Here's a case in point:
One reader, Kevin, says his mother recently inherited a home in Springfield, Delaware County, from her late sister. The house is in an attractive neighborhood, and Kevin believes that his mother's primary goal is to sell the house quickly rather than "maximize what she is paid for it."
The house has some "obvious issues," he says, including plumbing in disrepair, dog-stained hardwood floors, dated wallpaper, a 55-year-old gas stove, and several stress cracks in ceilings. His mother is correcting some of these issues, and trying to decide which ones are simply cosmetic and "not worth fussing with."
Yet Kevin points out that "there could be serious hidden problems with a house she does not know well because she has not lived there." He asks whether there is an advantage to engaging a home inspector and disclosing the findings - and any repairs or corrections - to potential buyers, or whether his mother is better off simply not knowing unless a buyer's inspection uncovers a problem.
Good question. I posed it to some experts in the Philadelphia market.
In this litigious society, ignorance is not necessarily bliss, and the words "seller should have been aware of the problem" is being heard in a lot of courtrooms these days. Still, says environmental lawyer and educator Joseph Manko, "I think you're getting a little ahead of yourself when talking about litigation.
"With an inspection before the property goes on the market, the seller is better able to control the transaction," he says. "If you don't pre-inspect, it could give the buyer all the leverage."
Manko and his wife relocated to Center City from a Lower Merion house they owned for 41 years. They paid for an inspection before putting it on the market. "We found a few small things and took care of them," Manko says.
Fred Glick, a Center City real estate and mortgage broker, believes that pre-inspection is more important in a market with a surplus of homes for sale.

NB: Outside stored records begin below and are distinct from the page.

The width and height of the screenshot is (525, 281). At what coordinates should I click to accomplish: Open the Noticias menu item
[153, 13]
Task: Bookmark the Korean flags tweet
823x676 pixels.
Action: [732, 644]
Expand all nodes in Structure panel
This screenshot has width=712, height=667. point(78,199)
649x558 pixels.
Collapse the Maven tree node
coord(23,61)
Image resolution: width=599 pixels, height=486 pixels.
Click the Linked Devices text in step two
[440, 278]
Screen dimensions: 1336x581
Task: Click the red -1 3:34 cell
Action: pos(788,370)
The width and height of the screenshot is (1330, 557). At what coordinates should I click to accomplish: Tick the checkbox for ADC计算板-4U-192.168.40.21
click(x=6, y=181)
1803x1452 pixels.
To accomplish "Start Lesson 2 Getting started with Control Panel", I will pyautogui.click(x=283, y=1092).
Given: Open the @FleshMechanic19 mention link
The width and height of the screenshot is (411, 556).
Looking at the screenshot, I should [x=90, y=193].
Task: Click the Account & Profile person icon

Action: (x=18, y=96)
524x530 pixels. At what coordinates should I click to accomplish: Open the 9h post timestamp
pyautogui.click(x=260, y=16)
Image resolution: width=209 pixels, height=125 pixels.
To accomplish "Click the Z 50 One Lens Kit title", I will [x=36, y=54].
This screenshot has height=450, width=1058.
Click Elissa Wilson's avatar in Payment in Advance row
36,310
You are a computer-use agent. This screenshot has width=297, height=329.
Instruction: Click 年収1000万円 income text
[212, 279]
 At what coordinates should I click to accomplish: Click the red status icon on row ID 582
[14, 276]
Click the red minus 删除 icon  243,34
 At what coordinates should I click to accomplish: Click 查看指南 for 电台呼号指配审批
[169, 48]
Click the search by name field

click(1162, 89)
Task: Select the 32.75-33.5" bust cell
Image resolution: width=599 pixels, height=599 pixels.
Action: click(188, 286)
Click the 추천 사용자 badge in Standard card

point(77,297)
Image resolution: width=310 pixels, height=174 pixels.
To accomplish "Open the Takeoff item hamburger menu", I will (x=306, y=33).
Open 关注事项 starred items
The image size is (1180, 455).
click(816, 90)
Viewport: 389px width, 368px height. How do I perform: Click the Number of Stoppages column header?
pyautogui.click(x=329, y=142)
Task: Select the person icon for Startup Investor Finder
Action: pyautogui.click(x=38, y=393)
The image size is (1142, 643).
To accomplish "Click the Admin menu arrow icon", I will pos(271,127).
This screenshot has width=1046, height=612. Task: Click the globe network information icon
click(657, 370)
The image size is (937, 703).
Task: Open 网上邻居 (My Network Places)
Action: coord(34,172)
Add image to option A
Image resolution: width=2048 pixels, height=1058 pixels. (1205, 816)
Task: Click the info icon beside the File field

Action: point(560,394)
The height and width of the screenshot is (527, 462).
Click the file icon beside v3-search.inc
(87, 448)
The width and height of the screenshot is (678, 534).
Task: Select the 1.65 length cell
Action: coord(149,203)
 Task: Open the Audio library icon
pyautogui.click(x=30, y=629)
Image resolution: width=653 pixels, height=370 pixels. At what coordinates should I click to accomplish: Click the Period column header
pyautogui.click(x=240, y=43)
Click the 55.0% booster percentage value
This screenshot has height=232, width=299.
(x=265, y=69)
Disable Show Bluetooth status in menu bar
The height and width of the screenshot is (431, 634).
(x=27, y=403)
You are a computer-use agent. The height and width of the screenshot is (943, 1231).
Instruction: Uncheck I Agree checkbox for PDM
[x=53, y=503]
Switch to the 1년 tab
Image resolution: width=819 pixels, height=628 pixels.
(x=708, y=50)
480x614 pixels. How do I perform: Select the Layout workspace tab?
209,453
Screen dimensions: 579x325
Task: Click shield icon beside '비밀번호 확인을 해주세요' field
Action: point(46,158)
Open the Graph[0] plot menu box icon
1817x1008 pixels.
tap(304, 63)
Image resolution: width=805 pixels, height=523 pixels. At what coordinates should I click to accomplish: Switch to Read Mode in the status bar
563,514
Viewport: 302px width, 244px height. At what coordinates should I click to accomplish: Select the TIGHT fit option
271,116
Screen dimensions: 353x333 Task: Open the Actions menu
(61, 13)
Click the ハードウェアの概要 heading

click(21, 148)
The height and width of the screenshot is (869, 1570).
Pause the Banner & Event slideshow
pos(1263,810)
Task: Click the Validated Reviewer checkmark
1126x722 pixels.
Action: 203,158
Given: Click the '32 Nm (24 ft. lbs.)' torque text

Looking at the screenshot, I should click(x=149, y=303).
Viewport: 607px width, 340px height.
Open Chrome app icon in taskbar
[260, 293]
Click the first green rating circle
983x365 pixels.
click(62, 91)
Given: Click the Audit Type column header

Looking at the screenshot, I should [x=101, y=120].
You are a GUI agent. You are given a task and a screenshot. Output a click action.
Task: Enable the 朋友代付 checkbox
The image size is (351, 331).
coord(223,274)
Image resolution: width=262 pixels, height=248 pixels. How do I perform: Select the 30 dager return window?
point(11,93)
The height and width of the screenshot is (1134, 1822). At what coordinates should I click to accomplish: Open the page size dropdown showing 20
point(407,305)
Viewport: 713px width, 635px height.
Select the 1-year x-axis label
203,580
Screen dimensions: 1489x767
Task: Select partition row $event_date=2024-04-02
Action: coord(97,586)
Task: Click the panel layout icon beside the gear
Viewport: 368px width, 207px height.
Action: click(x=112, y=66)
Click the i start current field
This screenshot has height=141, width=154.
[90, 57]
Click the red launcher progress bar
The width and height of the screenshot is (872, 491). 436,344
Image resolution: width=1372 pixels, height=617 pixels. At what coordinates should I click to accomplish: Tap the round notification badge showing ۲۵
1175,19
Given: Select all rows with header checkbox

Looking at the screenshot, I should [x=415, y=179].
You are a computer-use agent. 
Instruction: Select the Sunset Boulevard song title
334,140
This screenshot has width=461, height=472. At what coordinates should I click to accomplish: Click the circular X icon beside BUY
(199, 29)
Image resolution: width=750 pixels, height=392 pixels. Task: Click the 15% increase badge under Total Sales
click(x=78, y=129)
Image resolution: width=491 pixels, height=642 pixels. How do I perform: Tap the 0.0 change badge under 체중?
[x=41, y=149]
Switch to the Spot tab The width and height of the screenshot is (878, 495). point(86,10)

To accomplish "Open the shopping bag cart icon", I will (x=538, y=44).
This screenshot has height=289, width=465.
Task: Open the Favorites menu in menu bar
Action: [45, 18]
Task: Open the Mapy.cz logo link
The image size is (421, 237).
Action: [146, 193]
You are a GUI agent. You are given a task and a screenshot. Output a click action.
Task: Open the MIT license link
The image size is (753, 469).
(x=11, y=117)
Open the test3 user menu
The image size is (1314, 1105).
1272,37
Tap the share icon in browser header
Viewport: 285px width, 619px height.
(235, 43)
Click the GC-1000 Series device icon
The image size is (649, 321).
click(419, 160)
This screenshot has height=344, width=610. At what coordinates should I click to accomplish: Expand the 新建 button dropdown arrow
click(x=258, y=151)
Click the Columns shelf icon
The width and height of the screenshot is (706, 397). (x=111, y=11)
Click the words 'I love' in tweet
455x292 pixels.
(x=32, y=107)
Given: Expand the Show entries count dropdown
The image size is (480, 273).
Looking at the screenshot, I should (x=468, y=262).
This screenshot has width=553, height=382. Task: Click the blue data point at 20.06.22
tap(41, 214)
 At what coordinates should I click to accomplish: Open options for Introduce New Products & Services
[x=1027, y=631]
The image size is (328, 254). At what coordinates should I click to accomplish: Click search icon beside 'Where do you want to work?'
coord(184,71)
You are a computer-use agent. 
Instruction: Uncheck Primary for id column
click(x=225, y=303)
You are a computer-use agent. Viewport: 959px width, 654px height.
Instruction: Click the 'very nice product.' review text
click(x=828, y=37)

"With a pre-inspection, you know the problems, you take care of the problems, and then you are able to price it right for a quicker sale," Glick says. "It will cost the seller money, and the buyer will probably have an inspection done anyway, but at least you won't have the aggravation of having to negotiate a lower price for problems of which you were unaware."
Real estate agents, too, seem much more willing to recommend pre-inspections to sellers.
"The sellers can provide a better disclosure of the condition of their property," says Michelle Leonard, an agent with Long & Foster Real Estate in Devon. With a pre-inspection available for them to look at, "buyers are not as afraid to make their offer. You remove the stress of renegotiating the agreement of sale after the home inspection."
Leonard acknowledges that many sellers complain about spending the money for a pre-inspection. But in the long run, she says, "those same sellers end up giving thousands of dollars away to keep a transaction together."
Noelle Barbone, Delaware Valley operations manager for Weichert Realtors, says that when sellers and buyers negotiate an agreement of sale, "most often a price is agreed upon between the parties contingent upon an inspection."
"Once the inspection happens, the buyer may come back to the seller to renegotiate the price or terms based on the results of the inspection," Barbone says, "meaning the seller may walk away with less money after the inspection than what was anticipated."
Harris Gross, a licensed engineer and home inspector in Voorhees, says a pre-inspection could easily be used as a marketing tool, as well as to reassure buyers that the seller is "on top of things."
If, on the other hand, the house is in bad condition, a pre-inspection report might scare away buyers, says Gross, owner of Engineers for Home Inspection. "Still, the seller has to disclose, and the pre-inspection will help."